General Jim Hockenhull Keynote Speech at UKStratCom Conference: Now. Next. Future.
General Sir Jim Hockenhull's keynote speech delivered as part of the Strategic Command conference.
Welcome, everybody, thank you so much for coming to Strategic Command’s Now. Next. Future. Conference.
I am incredibly proud to be part of Strategic Command and we’re at a really exciting time for the Command. It’s a dynamic time in the context of world events, and that creates challenges, but it also creates opportunity.
There are times where we are at risk of taking the sum of all our fears and looking too inward and being too worried. I think there’s a moment for all of us to recognise that there’s enormous opportunity. We have an opportunity to focus on challenges that are happening in the world, and the situation is more dynamic than at any time in my military career. Of course, the most self-evident part is what’s happening in Ukraine, but there’s a dynamic nature to the world as well as to politics, and to global challenge. This really sets up an on-off series of opportunities for us to think differently, to act differently, to organise differently, and to be able to achieve different results.
There’s something in the context of the Integrated Review Refresh and the titles of the two documents from 2021, and the one most recently published a couple of weeks ago. Global Britain in a Competitive Age in 2021, to Responding to a More Contested and Volatile World in 2023. The headline statements of those documents are radically different. That creates a series of challenges for us. In many ways, I feel as though the future is doing two things simultaneously. We’ve got challenges which are accelerating towards us and saying ‘how are you going to deal with this challenge?’ while at the same time it feels that the solutions are accelerating away into the distance. That’s not because those solutions don’t exist and it’s not because there aren’t opportunities to grapple and solve those problems. I think our current ability as an organisation just doesn’t enable us to really grab hold of those solutions. We often end up thinking we’re dealing with the future, but what we’re actually doing is innovating at the edge.

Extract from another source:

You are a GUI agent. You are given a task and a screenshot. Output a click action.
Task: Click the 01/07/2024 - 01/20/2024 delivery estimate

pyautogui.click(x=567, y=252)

Now innovating at the edge is really good. You get dynamism, you get invention, and you get imagination. But what we’re not doing is bringing that into our core business. We almost end up fooling ourselves into thinking we’re really changing, when in fact, what’s happening is we’re changing those bits around the edge of our organisation. What we need to do is drive that change into the very heart of how we run UK Defence. That is a purpose and one of the key functions of Strategic Command.

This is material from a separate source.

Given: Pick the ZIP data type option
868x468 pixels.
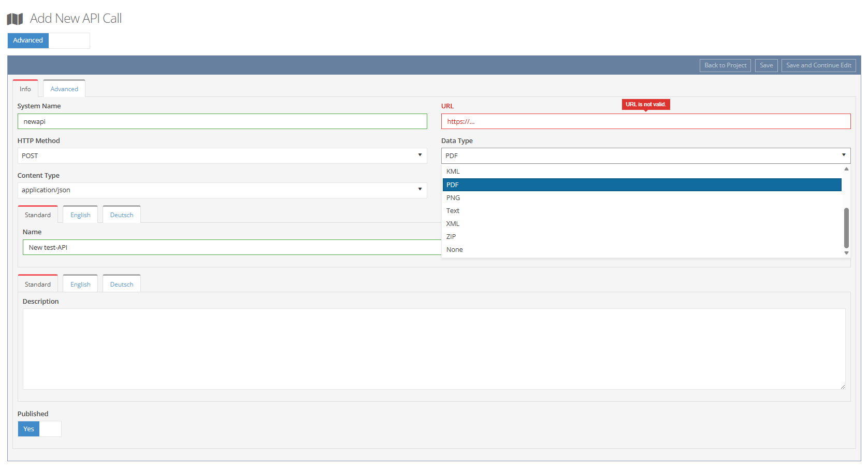Looking at the screenshot, I should pyautogui.click(x=452, y=237).
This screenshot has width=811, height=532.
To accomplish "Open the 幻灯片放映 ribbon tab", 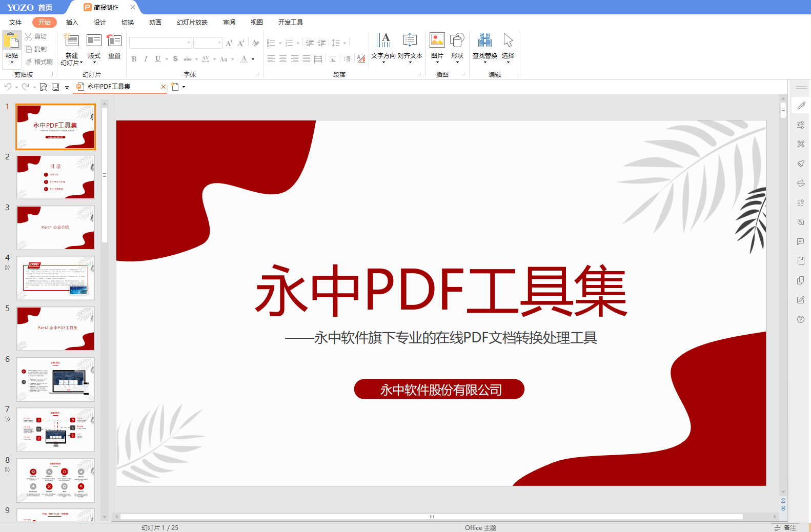I will coord(192,23).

Of course, Russia’s invasion of Ukraine has changed so much and from 24 February last year, the world changed with war in Europe for the first time in decades. That posed a series of challenges to us. Although we were able to do some prediction around what was going to happen, of course, we’ve been surprised by many of the things that have happened since. What I’m extremely proud about, in the context of Ukraine, is the role that the UK has been able to play. The UK role has been enabled by not just the military, but also by companies, and by journalists, being able to bring the story of Ukraine to a global audience.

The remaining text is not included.